Failure to change — from by Robert J. Sternberg


Universities teach about the importance of societal and organizational change, but often have trouble changing themselves in any but the most superficial ways. As a psychology professor interested in both individual and organizational modifiability, I have studied organizations, including universities, and why it is so difficult for them to change. Meaningful organizational change requires five elements, and unless all five of them are present, the organization — whether a department, school, college, or university — remains static.

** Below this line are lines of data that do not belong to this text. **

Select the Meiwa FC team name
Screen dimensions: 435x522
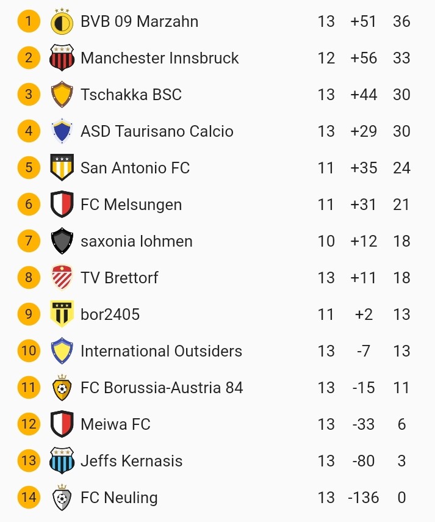(x=115, y=424)
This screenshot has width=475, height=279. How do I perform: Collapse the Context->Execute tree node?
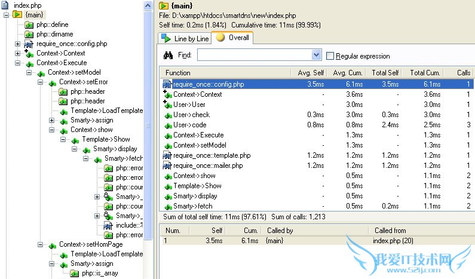18,63
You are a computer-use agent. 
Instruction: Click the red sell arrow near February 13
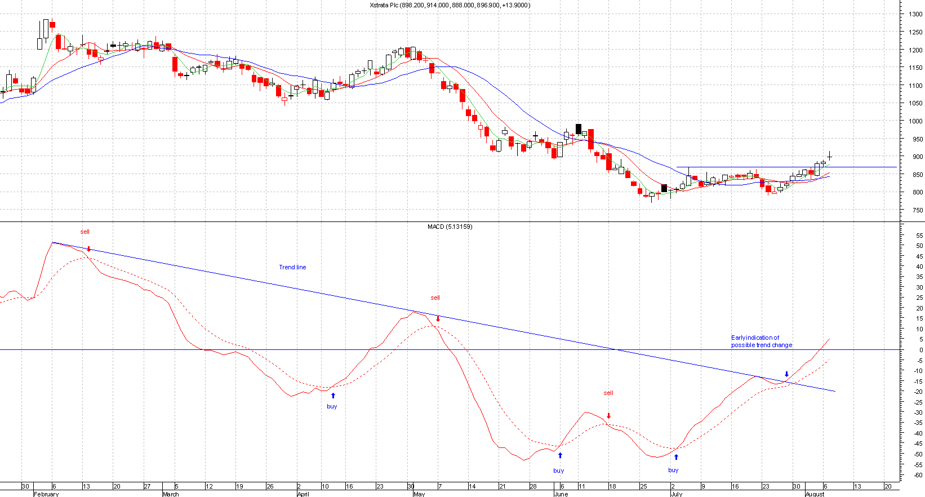88,249
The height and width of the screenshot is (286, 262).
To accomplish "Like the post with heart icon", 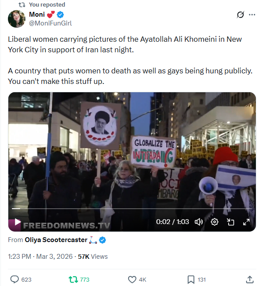I will click(132, 279).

Change is not always for the better, of course. But a college or university that is static will inevitably fall behind more dynamic, positively changing institutions. And like any institution that fails to compete, it is on the path to stagnation or death. A dynamic institution will change and, if the change proves to be in the wrong direction, will redirect itself until it finds a sustainable path.

From DSC:
As a relevant aside, it’s not just the “younger folk” who are struggling with student loans either:

Student loans saddle both kinds of seniors: graduates and grandparents — from the Washington Post by Michelle Singletary


Using data from Equifax credit reports, the Federal Reserve Bank of New York found that people 50 and older are carrying nearly $135 billion in student-loan debt. Those 60 or older have student-loan balances of more than $36 billion.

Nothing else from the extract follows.